___ Document excerpt ___
# 25 Food Things Only A New Mexican Would Understand!



## ibglowin (Dec 8, 2013)

Too good not to pass along. The pics are making me hungry! 

http://www.huffingtonpost.com/2013/12/06/new-mexican-food_n_4391381.html?utm_hp_ref=fb&src=sp&comm_ref=false


----------



## Runningwolf (Dec 8, 2013)

Mike I have not had any of those dishes I am ashamed to admit but they sure do look good. I am interested in the roasted peppers as I do have access to one of those propane roasters. You peel the skin after you roast them? Then what do you do with them?


----------



## ibglowin (Dec 8, 2013)

You can actually use your gas grill but if you have access to a propane roaster you have a much easier way to roast a lot of chile in a short time. With any green chile (even poblano) you want to char the crap out of the outside skin. You want the chile to be a wilted shriveled up blackened limp thing when you pull it off the fire or roaster. Then put the chile in a plastic bag and seal it so that the steam and heat sweats the skin which will make it peel off easier. Let it sweat for about 30-60 min or so.
___
Task 1:
In the forum thread on New Mexican food, how long does the chile sweat in the sealed plastic bag?
Task 2:
Summarize the forum thread on New Mexican food in two sentences.
___ Recorded data ___
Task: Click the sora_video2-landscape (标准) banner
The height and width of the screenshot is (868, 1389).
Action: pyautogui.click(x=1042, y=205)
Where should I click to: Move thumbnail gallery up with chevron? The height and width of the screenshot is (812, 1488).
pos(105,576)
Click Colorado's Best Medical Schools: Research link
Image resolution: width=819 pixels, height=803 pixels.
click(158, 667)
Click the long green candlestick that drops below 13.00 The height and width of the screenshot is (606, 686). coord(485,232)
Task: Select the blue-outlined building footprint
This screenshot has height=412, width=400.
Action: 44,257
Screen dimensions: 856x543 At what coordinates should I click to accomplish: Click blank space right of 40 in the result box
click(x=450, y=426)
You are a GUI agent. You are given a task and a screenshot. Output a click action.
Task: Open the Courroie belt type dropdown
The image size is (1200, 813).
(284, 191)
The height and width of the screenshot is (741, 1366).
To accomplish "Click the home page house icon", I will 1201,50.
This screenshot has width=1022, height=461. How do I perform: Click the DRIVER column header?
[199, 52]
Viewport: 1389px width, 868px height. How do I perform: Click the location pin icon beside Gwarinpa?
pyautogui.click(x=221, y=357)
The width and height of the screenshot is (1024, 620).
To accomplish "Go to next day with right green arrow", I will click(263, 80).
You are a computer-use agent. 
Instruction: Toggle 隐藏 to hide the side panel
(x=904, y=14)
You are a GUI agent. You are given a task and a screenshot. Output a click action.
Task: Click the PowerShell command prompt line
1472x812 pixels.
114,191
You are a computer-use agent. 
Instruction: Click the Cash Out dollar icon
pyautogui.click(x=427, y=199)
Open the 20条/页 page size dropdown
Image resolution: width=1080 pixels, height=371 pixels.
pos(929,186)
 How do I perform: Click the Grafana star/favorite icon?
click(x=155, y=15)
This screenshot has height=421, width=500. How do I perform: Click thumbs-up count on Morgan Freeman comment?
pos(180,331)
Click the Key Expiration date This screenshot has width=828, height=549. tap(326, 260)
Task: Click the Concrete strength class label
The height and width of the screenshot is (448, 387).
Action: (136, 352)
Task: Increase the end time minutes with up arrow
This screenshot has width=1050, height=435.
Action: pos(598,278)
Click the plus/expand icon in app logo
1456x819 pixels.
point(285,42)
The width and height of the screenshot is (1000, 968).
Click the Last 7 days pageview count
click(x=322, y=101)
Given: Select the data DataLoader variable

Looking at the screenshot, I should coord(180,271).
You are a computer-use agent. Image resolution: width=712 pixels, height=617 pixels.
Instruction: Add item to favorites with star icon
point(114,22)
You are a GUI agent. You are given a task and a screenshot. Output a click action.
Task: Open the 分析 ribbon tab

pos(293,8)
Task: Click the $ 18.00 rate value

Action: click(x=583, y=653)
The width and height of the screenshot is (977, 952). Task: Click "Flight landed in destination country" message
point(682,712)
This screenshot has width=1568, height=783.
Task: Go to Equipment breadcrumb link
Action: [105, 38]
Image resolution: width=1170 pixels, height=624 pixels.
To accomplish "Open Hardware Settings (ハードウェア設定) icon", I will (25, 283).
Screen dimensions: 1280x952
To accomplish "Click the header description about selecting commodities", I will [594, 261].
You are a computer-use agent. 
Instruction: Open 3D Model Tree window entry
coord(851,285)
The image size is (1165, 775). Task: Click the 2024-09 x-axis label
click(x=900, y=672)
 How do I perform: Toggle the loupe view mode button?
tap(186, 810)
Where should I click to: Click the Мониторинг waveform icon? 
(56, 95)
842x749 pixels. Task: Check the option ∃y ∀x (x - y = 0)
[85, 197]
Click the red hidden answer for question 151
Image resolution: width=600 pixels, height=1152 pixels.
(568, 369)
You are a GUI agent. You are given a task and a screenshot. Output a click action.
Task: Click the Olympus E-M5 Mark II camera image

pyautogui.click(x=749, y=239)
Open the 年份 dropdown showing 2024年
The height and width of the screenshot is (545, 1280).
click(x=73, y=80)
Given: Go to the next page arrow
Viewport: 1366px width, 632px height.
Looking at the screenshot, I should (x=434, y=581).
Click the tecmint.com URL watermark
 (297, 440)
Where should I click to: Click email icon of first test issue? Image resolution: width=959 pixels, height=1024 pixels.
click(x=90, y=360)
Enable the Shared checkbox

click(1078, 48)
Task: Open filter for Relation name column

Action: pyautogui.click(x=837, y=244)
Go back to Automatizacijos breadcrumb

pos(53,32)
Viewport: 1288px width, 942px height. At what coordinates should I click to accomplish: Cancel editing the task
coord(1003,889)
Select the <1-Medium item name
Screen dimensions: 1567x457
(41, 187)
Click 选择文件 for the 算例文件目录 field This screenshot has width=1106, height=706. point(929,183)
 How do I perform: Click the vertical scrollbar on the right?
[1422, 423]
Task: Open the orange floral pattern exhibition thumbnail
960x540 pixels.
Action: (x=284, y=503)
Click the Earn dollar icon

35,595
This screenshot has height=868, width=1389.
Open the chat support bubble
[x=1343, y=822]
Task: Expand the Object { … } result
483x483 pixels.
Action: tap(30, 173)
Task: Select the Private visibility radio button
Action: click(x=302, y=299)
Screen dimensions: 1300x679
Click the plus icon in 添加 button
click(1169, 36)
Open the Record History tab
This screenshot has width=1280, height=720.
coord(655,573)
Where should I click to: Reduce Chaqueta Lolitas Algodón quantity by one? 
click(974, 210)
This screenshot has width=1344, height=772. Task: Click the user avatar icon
___
Worked answer 1:
About 30 to 60 minutes.

Worked answer 2:
After ibglowin shares a link about New Mexican food, Runningwolf says he hasn't tried the dishes and asks how to handle peppers roasted in a propane roaster. ibglowin explains that green chile should be charred on a gas grill or propane roaster until blackened and limp, then sealed in a plastic bag for about 30 to 60 minutes so the steam loosens the skin for peeling.